#### RECORDS TO PROCESS ####

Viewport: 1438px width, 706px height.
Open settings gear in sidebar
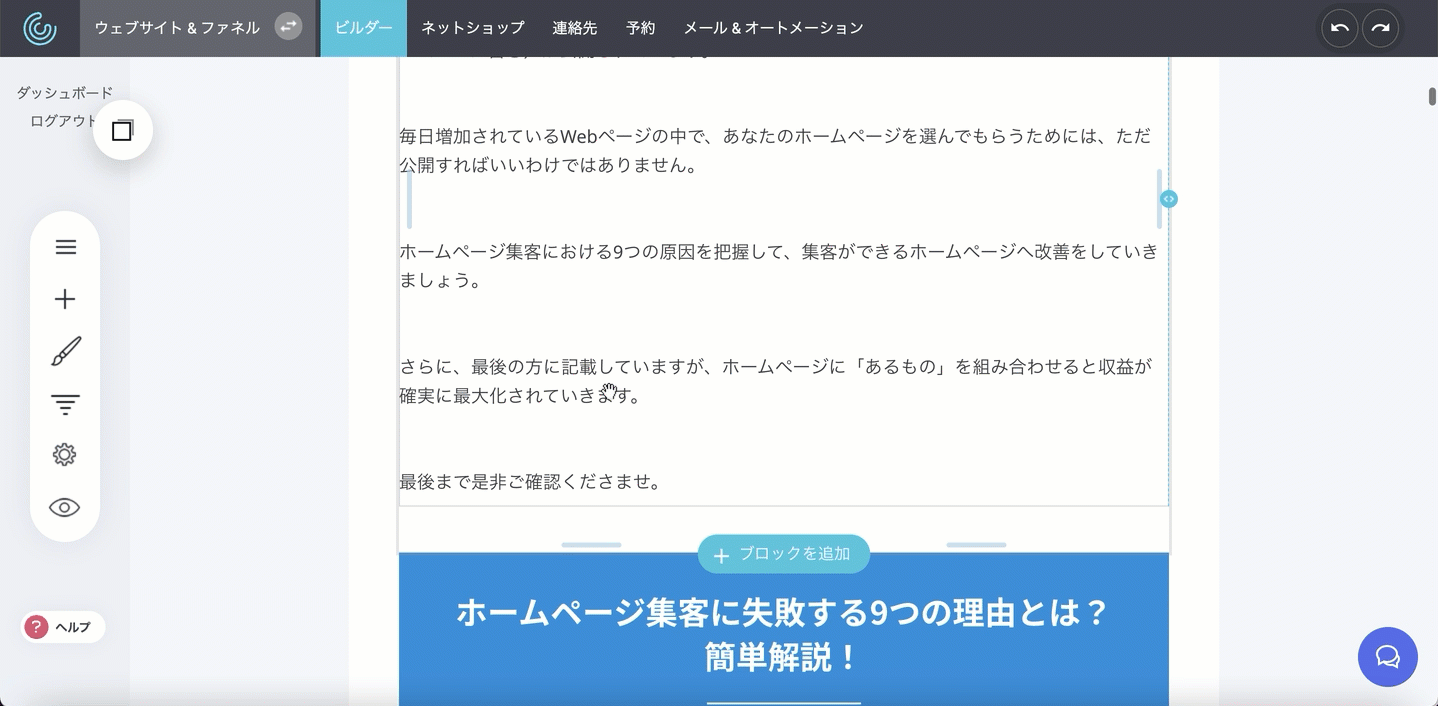click(x=65, y=455)
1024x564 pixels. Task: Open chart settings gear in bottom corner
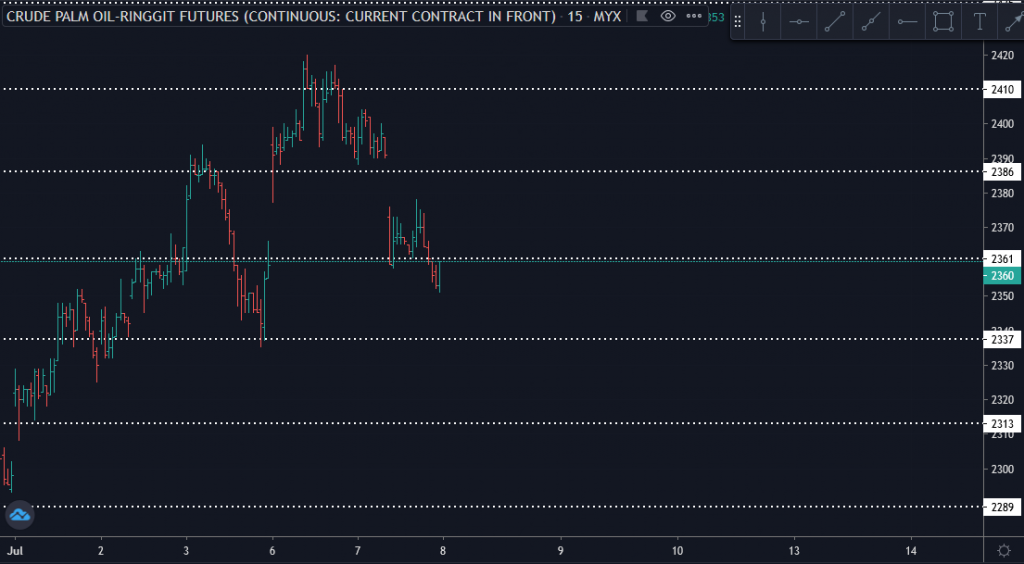pyautogui.click(x=1003, y=551)
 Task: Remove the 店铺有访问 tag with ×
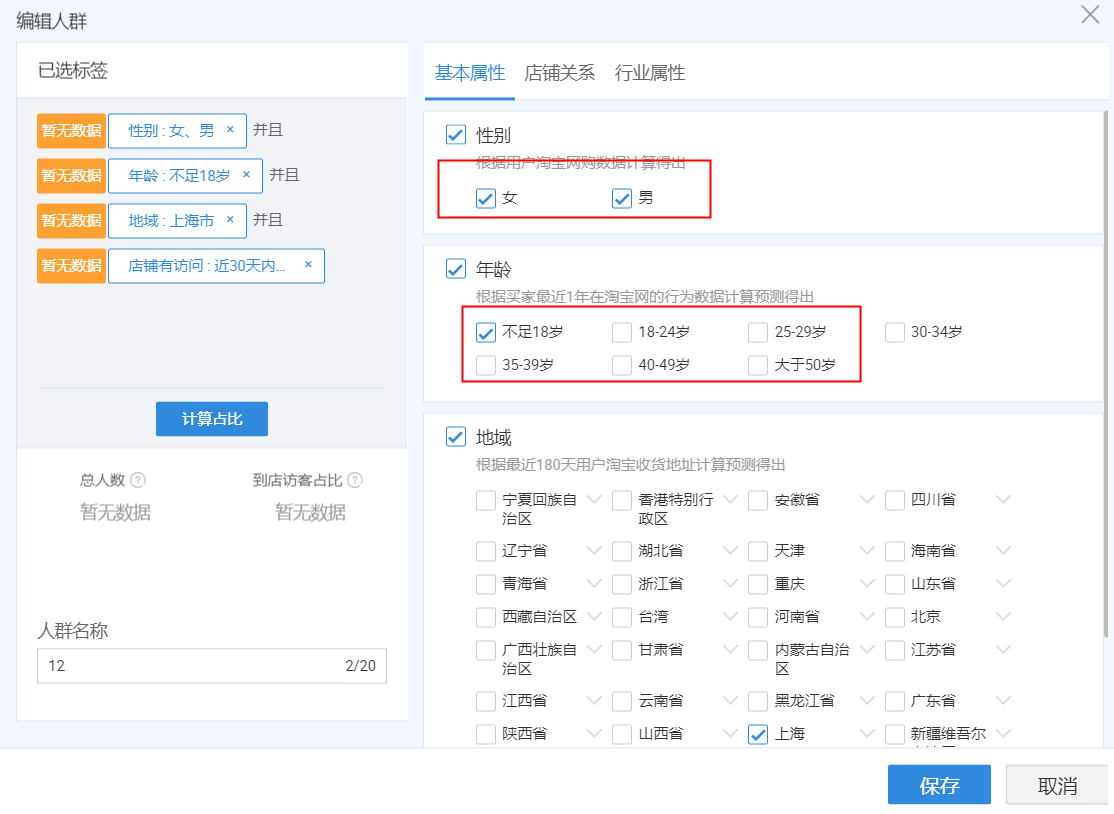click(x=308, y=265)
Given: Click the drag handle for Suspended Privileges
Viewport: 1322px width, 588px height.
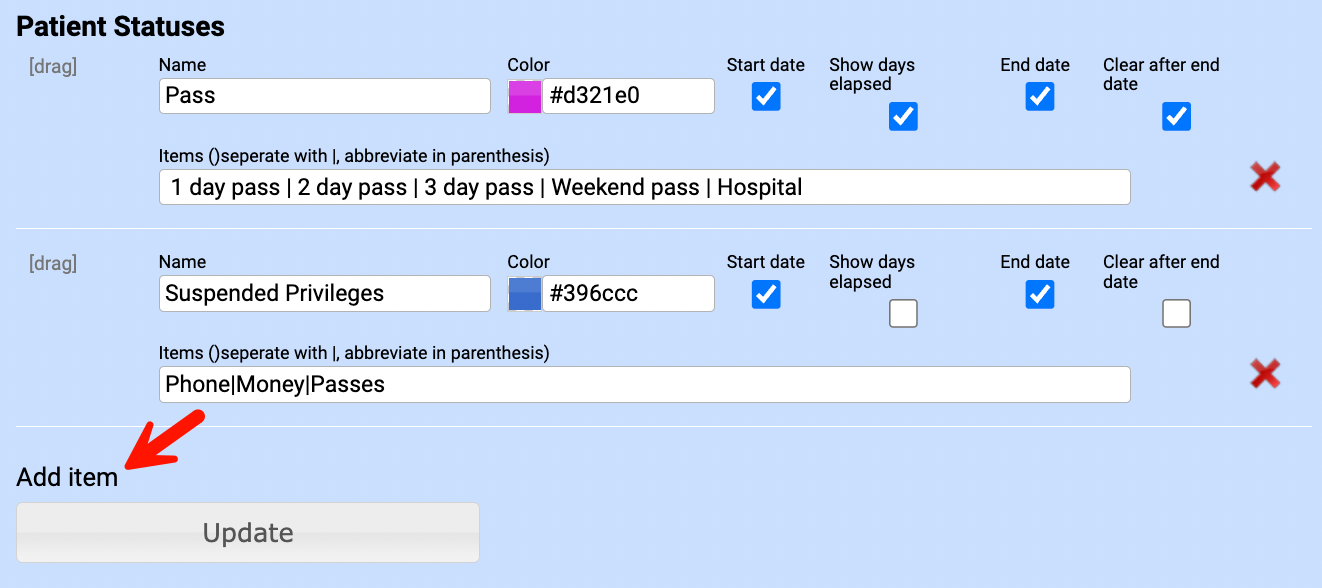Looking at the screenshot, I should click(x=53, y=264).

####

WHAT YOU ARE ASKED TO DO: Can the entries above be repeated exactly, without their pictures?

RESPONSE BOX:
Viewport: 1438px width, 706px height.
Open settings gear in sidebar
click(x=65, y=455)
1024x564 pixels. Task: Open chart settings gear in bottom corner
pyautogui.click(x=1003, y=551)
 Task: Remove the 店铺有访问 tag with ×
click(x=308, y=265)
Given: Click the drag handle for Suspended Privileges
Viewport: 1322px width, 588px height.
Looking at the screenshot, I should click(x=53, y=264).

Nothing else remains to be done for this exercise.